I thought long and hard about whether this belongs on the dev or user list;
I may have still picked the wrong one.

There's a nasty little issue rolling along in the Glassfish forums;
https://glassfish.dev.java.net/issues/show_bug.cgi?id=11764 has the issue
and a link to the discussion.

Briefly, if one calls (the standard EJB API method)
javax.ejb.embeddable.EJBContainer#createEJBContainer() it is supposed to
scan the classpath for EJBs.

But in surefire with <forkMode>always</forkMode>, the classpath is actually
a surefirebooter.jar located in $TEMP with a big ol' Manifest Class-Path:
entry.  Perfectly legal, you'd think.  I do too.

That is, I would have expected that just as this effectively defines a
classpath as though all the classpath elements were specified by hand
individually, so, I'd assume, the logical classpath defined by it would also
be scanned for EJBs.

Now Ken Saks, spec author for EJB 3.1 is saying sure, whoops, Glassfish has
a problem, it doesn't consult the *effective* classpath because it doesn't
take into consideration Manifest.MF Class-Path entries.  Fine.
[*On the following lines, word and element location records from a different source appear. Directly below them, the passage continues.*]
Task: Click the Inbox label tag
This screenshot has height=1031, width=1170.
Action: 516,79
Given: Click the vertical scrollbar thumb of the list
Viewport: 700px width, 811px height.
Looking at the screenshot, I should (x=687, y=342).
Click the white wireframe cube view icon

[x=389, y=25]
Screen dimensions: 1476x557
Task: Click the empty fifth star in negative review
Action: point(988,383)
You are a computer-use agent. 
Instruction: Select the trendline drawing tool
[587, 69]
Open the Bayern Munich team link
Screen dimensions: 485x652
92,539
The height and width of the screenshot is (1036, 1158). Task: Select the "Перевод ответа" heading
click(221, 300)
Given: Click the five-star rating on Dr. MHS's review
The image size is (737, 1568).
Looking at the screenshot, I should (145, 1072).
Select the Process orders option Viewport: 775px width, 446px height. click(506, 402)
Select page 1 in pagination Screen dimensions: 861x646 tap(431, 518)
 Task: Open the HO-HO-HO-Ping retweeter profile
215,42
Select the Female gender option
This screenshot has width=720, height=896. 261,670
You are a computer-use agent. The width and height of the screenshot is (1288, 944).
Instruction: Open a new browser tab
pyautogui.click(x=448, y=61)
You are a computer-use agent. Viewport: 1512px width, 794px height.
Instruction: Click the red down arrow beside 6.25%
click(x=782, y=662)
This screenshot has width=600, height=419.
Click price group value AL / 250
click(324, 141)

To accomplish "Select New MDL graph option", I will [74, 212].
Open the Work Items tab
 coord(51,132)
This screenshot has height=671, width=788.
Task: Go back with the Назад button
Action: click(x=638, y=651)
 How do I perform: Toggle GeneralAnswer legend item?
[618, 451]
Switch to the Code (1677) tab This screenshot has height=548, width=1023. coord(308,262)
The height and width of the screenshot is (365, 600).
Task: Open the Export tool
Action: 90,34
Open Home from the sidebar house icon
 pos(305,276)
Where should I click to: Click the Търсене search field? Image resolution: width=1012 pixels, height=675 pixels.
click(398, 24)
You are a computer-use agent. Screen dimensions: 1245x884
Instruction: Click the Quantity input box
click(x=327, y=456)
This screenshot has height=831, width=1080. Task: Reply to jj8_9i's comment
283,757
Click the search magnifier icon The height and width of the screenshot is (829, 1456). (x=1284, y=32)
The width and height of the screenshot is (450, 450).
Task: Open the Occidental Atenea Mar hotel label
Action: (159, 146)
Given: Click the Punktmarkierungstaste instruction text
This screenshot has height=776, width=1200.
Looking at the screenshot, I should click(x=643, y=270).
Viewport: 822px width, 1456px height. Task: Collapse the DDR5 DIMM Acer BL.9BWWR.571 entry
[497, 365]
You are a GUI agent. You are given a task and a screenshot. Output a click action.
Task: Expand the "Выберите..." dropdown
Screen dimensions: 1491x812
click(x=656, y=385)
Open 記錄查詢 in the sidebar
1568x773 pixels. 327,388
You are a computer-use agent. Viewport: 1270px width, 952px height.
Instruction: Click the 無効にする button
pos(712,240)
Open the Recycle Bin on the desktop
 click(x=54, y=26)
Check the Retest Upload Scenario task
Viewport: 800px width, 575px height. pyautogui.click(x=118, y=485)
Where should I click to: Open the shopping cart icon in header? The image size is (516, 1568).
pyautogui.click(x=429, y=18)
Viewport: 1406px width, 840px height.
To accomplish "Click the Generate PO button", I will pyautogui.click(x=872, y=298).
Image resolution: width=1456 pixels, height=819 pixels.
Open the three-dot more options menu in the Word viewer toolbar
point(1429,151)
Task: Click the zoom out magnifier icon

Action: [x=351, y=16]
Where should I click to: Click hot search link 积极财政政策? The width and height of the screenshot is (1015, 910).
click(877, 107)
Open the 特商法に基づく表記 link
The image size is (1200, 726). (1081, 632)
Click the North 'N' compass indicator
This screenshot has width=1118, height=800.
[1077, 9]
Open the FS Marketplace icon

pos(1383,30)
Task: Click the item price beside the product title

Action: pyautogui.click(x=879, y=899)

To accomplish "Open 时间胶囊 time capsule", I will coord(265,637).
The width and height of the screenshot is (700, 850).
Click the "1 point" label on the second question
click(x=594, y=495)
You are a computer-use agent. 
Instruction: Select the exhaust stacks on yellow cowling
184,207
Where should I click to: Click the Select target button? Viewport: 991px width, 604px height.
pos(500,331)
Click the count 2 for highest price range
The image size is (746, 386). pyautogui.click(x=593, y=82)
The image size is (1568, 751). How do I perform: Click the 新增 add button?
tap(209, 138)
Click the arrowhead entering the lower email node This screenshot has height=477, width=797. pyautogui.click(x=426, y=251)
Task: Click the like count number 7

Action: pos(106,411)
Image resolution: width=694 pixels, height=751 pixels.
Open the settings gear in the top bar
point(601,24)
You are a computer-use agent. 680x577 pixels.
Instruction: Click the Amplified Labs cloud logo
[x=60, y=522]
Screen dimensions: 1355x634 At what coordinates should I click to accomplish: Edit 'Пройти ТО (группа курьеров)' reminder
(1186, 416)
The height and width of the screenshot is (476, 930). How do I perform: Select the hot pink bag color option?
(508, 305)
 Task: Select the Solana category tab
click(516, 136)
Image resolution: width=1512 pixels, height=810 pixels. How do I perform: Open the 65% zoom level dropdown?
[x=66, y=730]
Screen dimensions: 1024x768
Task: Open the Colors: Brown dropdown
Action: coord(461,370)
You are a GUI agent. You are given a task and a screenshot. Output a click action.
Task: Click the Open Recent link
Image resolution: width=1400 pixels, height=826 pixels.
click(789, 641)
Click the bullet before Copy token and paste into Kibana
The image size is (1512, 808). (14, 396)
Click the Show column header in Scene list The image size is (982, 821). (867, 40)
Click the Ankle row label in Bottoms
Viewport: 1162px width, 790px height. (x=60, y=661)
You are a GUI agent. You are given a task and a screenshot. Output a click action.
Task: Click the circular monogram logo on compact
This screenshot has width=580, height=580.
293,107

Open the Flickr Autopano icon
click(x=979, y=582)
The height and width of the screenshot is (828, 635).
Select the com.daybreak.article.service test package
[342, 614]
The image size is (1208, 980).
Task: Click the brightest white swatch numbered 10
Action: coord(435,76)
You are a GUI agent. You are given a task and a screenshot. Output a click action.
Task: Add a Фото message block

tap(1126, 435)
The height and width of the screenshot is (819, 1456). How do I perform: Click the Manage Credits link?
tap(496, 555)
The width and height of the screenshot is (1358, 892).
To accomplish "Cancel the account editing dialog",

But *then *he says something WAY more troubling: that any classpath roots
reachable by way of Surefire's booter jar's Manifest Class-Path entry aren't
actually roots for new EJB modules.  That is, the classpath defined by
Manifest.MF Class-Path is somehow...special as regards scanning.  I say:
huh?!

I bring this up here, because if he's right and that ends up being part of
the spec, then the neat way that surefire deals with big classpaths could
effectively break standardized EJB 3.1 unit/integration testing.  That might
lead to you wanting to change or otherwise mess with the way Surefire does
classpath construction.

Again, I apologize if this is the wrong list, but I wanted to make sure some
eyes from the Maven camp got on this issue.  Thanks for your time.